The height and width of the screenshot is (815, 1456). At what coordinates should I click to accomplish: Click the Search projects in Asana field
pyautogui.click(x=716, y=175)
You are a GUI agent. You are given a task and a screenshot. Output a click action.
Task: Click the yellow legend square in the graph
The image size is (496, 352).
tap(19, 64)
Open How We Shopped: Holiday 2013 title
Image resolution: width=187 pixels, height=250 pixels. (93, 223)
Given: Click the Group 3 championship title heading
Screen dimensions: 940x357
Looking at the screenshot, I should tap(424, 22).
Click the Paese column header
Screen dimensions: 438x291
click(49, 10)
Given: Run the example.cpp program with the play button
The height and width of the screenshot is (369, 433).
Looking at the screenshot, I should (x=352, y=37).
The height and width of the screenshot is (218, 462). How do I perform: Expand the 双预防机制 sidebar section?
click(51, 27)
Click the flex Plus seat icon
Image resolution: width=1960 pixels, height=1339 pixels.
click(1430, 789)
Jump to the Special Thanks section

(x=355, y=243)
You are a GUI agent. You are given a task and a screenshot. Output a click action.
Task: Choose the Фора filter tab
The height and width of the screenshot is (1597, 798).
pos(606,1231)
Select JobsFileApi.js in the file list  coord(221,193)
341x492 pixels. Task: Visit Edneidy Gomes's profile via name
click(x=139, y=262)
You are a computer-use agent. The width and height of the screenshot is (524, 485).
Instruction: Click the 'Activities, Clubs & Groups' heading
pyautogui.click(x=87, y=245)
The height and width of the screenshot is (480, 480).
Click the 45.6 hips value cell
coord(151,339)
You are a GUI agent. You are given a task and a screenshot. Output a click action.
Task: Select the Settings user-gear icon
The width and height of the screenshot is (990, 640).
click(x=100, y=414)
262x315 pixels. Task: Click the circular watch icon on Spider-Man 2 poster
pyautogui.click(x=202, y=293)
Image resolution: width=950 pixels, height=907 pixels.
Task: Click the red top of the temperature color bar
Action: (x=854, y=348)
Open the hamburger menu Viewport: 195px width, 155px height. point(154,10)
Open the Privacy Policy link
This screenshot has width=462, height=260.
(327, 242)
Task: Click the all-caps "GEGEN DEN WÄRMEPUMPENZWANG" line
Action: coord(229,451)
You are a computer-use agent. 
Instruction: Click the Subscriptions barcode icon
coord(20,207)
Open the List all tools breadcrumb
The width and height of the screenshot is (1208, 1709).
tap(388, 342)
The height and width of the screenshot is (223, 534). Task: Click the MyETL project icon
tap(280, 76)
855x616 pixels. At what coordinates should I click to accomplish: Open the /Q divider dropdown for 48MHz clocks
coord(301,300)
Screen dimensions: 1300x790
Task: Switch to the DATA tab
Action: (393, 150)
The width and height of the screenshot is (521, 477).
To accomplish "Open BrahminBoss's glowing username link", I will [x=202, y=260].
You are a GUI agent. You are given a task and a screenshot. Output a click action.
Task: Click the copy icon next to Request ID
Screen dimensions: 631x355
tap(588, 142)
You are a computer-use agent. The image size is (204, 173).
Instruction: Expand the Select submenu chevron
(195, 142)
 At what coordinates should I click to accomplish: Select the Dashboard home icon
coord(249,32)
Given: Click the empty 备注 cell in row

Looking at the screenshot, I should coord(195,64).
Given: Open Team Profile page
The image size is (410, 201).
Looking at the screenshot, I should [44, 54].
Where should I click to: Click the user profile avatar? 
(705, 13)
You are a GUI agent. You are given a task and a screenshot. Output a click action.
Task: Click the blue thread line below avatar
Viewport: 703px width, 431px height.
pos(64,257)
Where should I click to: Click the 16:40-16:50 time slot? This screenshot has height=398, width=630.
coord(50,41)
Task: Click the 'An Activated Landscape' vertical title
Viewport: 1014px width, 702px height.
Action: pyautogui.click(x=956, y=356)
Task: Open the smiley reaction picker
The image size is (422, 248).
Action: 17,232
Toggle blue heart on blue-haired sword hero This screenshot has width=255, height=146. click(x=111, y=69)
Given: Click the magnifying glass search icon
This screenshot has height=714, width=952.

----------------

Requirement :: What you return must match the records above exactly, line for line.

Problem solution ::
The height and width of the screenshot is (815, 1456). At what coordinates should I click to accomplish: Click the Search projects in Asana field
pyautogui.click(x=716, y=175)
You are a GUI agent. You are given a task and a screenshot. Output a click action.
Task: Click the yellow legend square in the graph
The image size is (496, 352).
tap(19, 64)
Open How We Shopped: Holiday 2013 title
Image resolution: width=187 pixels, height=250 pixels. (93, 223)
Given: Click the Group 3 championship title heading
Screen dimensions: 940x357
Looking at the screenshot, I should tap(424, 22).
Click the Paese column header
Screen dimensions: 438x291
click(49, 10)
Given: Run the example.cpp program with the play button
The height and width of the screenshot is (369, 433).
Looking at the screenshot, I should (x=352, y=37).
The height and width of the screenshot is (218, 462). How do I perform: Expand the 双预防机制 sidebar section?
click(51, 27)
Click the flex Plus seat icon
Image resolution: width=1960 pixels, height=1339 pixels.
click(1430, 789)
Jump to the Special Thanks section

(x=355, y=243)
You are a GUI agent. You are given a task and a screenshot. Output a click action.
Task: Choose the Фора filter tab
The height and width of the screenshot is (1597, 798).
pos(606,1231)
Select JobsFileApi.js in the file list  coord(221,193)
341x492 pixels. Task: Visit Edneidy Gomes's profile via name
click(x=139, y=262)
You are a computer-use agent. The width and height of the screenshot is (524, 485).
Instruction: Click the 'Activities, Clubs & Groups' heading
pyautogui.click(x=87, y=245)
The height and width of the screenshot is (480, 480).
Click the 45.6 hips value cell
coord(151,339)
You are a GUI agent. You are given a task and a screenshot. Output a click action.
Task: Select the Settings user-gear icon
The width and height of the screenshot is (990, 640).
click(x=100, y=414)
262x315 pixels. Task: Click the circular watch icon on Spider-Man 2 poster
pyautogui.click(x=202, y=293)
Image resolution: width=950 pixels, height=907 pixels.
Task: Click the red top of the temperature color bar
Action: (x=854, y=348)
Open the hamburger menu Viewport: 195px width, 155px height. point(154,10)
Open the Privacy Policy link
This screenshot has width=462, height=260.
(327, 242)
Task: Click the all-caps "GEGEN DEN WÄRMEPUMPENZWANG" line
Action: coord(229,451)
You are a computer-use agent. 
Instruction: Click the Subscriptions barcode icon
coord(20,207)
Open the List all tools breadcrumb
The width and height of the screenshot is (1208, 1709).
tap(388, 342)
The height and width of the screenshot is (223, 534). Task: Click the MyETL project icon
tap(280, 76)
855x616 pixels. At what coordinates should I click to accomplish: Open the /Q divider dropdown for 48MHz clocks
coord(301,300)
Screen dimensions: 1300x790
Task: Switch to the DATA tab
Action: (393, 150)
The width and height of the screenshot is (521, 477).
To accomplish "Open BrahminBoss's glowing username link", I will [x=202, y=260].
You are a GUI agent. You are given a task and a screenshot. Output a click action.
Task: Click the copy icon next to Request ID
Screen dimensions: 631x355
tap(588, 142)
You are a computer-use agent. The image size is (204, 173).
Instruction: Expand the Select submenu chevron
(195, 142)
 At what coordinates should I click to accomplish: Select the Dashboard home icon
coord(249,32)
Given: Click the empty 备注 cell in row

Looking at the screenshot, I should coord(195,64).
Given: Open Team Profile page
The image size is (410, 201).
Looking at the screenshot, I should [44, 54].
Where should I click to: Click the user profile avatar? 
(705, 13)
You are a GUI agent. You are given a task and a screenshot. Output a click action.
Task: Click the blue thread line below avatar
Viewport: 703px width, 431px height.
pos(64,257)
Where should I click to: Click the 16:40-16:50 time slot? This screenshot has height=398, width=630.
coord(50,41)
Task: Click the 'An Activated Landscape' vertical title
Viewport: 1014px width, 702px height.
Action: pyautogui.click(x=956, y=356)
Task: Open the smiley reaction picker
The image size is (422, 248).
Action: 17,232
Toggle blue heart on blue-haired sword hero This screenshot has width=255, height=146. click(x=111, y=69)
Given: Click the magnifying glass search icon
This screenshot has height=714, width=952.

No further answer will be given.